Again, I'm not leaving TODOs I'm leaving comments explaining the code a little. But I completely agree with that whole statement, and it's exactly what I do as well. But when I get to a method that is taking too much time, I can now see a small comment saying it's running in O(n^2) and there is no technical reason why it needs to. Now I can spend less time checking if it needs to run that slowly, and can get right into fixing it.
The handful of bytes taken up by that comment, and the few seconds it took me to write it isn't going to make anything worse for anyone, and it might make life easier for someone in the future, so i'll do it.
>I can now see a small comment saying it's running in O(n^2) and there is no technical reason why it needs to.

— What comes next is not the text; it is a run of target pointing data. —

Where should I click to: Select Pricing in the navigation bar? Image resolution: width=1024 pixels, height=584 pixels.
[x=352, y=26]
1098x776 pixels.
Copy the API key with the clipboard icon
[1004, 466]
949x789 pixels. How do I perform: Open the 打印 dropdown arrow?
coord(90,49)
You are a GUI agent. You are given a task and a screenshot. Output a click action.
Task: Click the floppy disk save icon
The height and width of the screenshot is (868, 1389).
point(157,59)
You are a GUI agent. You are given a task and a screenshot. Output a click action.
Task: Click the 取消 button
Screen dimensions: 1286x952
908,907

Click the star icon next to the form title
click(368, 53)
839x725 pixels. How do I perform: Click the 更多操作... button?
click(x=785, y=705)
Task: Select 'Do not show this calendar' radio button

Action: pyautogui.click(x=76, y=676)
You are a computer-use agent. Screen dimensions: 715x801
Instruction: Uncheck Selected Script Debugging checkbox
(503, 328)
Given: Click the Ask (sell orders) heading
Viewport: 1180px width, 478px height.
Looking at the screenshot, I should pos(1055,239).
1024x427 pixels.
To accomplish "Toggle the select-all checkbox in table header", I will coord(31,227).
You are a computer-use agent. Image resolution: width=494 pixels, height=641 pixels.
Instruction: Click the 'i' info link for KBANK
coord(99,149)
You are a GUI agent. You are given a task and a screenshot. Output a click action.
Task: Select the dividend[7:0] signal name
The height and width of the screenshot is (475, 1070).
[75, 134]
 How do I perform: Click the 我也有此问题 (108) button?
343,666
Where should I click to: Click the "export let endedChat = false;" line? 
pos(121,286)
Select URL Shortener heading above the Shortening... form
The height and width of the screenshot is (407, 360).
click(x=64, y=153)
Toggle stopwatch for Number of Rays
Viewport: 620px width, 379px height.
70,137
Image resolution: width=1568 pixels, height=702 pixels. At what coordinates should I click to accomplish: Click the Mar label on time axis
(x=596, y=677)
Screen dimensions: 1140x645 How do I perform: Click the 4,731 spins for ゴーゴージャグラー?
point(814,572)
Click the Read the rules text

What technical reason?!!? That was my point! In your comment there is an implicit assumption that an O(N^2) algorithm is a potential problem simply because it is an O(N^2) algorithm. That's just wrong. Would you put a comment like: "This is O(n). Might cause issues if the 'c' gets too big"? It's useless. __IF__ it is a potential problem, your laziness simply created a time-bomb that will blow up in somebody's face later. Your comment isn't helping anybody.
For example, when your product is new, you may have 10 users, taking 10 courses in various permutations. You write your naive O(N^2) search and everything looks great, and you put your comment in. Everything is great for months, then you hit it big, and now you have 100 courses and 10,000 users and now you're dead. Thanks for your comment, it was really helpful!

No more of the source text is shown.